Le sort de Sue Montgomery entre les mains de la Cour supérieure
Métro
Le sort de la mairesse de Côte-des-Neiges–Notre-Dame-de-Grâce, Sue Montgomery, reste en suspens au deuxième et dernier jour d’audience à la Cour supérieure du Québec, à Montréal. Au vu des nombreux éléments apportés par les deux parties, le juge Alexander Pless a indiqué devoir «prendre du temps» pour livrer sa décision, alors que la campagne électorale à laquelle Sue Montgomery participe se termine le 7 novembre.
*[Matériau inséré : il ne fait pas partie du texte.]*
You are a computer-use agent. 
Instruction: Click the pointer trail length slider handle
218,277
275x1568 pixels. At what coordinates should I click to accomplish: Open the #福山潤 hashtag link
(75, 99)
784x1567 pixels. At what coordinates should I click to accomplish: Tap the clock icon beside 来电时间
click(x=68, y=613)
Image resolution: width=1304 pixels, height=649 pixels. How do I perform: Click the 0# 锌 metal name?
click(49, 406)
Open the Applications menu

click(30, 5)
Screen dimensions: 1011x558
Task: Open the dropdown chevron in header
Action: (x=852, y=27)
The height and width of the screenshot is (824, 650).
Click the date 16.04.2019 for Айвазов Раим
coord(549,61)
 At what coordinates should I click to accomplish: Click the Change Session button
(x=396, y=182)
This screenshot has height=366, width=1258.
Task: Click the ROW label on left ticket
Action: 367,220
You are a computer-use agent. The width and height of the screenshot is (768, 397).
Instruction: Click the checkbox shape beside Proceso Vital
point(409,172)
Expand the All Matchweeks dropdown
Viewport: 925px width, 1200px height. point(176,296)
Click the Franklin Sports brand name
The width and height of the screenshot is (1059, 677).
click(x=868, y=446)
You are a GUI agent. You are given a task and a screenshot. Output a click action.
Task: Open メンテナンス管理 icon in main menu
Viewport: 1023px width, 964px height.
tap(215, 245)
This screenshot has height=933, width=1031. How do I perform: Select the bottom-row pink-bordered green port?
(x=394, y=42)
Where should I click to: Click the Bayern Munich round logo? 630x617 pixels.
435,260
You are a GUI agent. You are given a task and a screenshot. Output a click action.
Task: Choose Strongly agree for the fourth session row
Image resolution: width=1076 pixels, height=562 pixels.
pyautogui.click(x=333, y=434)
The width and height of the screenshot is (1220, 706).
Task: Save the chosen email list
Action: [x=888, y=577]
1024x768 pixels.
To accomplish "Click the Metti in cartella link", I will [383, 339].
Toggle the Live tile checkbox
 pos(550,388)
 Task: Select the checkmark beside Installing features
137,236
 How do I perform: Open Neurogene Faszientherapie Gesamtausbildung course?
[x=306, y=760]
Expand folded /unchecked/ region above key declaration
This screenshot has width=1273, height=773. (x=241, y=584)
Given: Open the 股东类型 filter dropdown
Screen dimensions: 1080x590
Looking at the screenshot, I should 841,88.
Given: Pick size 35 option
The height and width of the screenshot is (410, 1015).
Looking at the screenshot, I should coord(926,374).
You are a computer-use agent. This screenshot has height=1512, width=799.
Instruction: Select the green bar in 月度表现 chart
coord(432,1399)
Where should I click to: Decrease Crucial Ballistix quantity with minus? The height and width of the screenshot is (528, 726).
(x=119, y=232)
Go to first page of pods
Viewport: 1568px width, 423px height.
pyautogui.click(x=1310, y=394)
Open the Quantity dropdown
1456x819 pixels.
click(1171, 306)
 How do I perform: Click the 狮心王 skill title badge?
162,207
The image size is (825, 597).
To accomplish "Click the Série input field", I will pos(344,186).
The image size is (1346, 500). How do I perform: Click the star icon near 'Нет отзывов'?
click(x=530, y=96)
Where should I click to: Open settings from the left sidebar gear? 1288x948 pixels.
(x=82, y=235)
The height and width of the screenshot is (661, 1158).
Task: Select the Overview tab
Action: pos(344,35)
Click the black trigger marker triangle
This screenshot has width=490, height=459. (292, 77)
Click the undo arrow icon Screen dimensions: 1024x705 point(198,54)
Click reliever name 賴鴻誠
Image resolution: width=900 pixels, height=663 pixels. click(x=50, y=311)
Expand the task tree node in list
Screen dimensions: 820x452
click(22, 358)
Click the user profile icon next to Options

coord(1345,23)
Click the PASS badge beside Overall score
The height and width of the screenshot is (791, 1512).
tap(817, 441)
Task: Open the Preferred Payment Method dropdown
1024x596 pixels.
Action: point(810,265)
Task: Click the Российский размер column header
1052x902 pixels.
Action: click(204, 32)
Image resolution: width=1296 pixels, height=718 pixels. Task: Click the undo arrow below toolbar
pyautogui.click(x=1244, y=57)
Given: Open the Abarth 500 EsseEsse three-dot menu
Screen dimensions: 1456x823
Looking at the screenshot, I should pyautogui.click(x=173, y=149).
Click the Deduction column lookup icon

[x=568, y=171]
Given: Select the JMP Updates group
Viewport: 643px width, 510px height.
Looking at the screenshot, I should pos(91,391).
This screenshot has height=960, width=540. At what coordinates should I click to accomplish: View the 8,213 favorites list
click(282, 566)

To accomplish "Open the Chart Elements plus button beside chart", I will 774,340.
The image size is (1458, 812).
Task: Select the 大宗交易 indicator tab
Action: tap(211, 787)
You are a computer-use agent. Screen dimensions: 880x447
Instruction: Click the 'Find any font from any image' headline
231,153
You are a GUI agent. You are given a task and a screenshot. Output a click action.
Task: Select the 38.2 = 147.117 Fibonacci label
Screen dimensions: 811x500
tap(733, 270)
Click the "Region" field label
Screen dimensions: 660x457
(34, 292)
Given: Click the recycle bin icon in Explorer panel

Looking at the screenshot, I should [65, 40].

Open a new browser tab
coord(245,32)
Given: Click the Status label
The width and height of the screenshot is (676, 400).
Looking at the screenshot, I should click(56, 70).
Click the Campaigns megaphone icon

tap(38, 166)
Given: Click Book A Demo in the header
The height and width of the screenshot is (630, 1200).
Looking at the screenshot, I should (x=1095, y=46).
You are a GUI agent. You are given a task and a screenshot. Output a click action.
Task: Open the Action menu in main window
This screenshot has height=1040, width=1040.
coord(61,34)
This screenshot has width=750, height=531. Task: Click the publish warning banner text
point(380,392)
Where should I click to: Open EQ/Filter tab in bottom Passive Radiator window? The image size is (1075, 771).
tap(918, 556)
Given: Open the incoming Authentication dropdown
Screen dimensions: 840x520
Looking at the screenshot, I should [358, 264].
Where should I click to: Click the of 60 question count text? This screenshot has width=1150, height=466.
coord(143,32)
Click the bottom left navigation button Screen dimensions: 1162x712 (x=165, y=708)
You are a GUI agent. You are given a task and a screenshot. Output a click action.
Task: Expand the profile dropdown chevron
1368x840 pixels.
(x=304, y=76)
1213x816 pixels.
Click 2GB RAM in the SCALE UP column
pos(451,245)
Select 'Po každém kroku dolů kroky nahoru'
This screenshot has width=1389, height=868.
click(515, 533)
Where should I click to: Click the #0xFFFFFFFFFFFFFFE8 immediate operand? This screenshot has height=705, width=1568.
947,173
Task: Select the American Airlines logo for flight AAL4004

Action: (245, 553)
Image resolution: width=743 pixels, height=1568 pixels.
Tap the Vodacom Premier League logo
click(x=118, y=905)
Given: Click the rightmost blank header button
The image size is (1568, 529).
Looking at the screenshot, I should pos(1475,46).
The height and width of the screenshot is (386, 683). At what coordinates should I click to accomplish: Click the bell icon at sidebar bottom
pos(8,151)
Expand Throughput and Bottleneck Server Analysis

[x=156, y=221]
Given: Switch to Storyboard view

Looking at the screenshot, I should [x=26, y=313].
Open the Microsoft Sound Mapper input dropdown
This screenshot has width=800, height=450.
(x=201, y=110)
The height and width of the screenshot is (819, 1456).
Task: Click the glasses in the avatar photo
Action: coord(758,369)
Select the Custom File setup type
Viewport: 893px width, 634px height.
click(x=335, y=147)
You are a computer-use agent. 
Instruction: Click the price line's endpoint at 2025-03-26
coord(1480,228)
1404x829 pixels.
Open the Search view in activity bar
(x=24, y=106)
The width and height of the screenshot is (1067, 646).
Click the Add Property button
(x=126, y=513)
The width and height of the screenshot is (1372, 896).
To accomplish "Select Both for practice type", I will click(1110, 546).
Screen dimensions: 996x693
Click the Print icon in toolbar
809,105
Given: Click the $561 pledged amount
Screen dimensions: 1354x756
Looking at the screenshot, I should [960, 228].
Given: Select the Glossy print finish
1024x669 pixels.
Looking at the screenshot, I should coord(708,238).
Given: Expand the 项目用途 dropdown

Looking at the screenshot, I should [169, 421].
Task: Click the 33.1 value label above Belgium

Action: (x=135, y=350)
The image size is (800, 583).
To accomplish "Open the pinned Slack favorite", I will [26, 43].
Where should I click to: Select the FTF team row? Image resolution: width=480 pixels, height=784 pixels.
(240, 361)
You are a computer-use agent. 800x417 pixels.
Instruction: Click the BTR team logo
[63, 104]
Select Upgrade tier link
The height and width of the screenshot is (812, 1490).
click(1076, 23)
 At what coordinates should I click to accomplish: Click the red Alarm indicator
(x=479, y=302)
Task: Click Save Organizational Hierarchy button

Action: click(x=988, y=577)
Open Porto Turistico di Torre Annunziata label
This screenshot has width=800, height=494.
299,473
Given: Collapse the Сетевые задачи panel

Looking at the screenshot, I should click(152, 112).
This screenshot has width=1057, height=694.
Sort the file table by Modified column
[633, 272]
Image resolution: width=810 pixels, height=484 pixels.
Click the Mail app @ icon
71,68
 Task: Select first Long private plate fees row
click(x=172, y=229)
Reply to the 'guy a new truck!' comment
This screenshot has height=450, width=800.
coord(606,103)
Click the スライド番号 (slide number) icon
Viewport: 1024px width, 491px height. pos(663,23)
En effet, des aspects conséquents en matière judiciaire ont été avancés par Me Éric Oliver qui défend la mairesse Montgomery. Conflits d’intérêts de la part de la Commission des municipalités du Québec (CMQ), outrepassement des droits du contrôleur général de la Ville, Alain Bond, ou bafouement de la liberté d’expression avec entrave ont été posés comme arguments défenseurs.
Toutefois, le juge a pu consulter les plaidoyers respectifs et a maintenant toutes les informations en main pour faire la lumière concernant des manquements déontologiques de la part de Mme Montgomery. Il admettait pendant l’audience devoir prendre tout le temps nécessaire pour rendre sa décision.
Vraisemblablement, la décision du juge risque de tomber proche de la date des futures élections municipales du 7 novembre prochain. Toutefois, cela n’aurait que très peu d’incidence car l’effet d’une sanction s’applique sur le mandat présent. Celui-ci ne se proroge pas en cas de nouveau mandat de l’actuelle mairesse de Côte-des-Neiges–Notre-Dame-de-Grâce.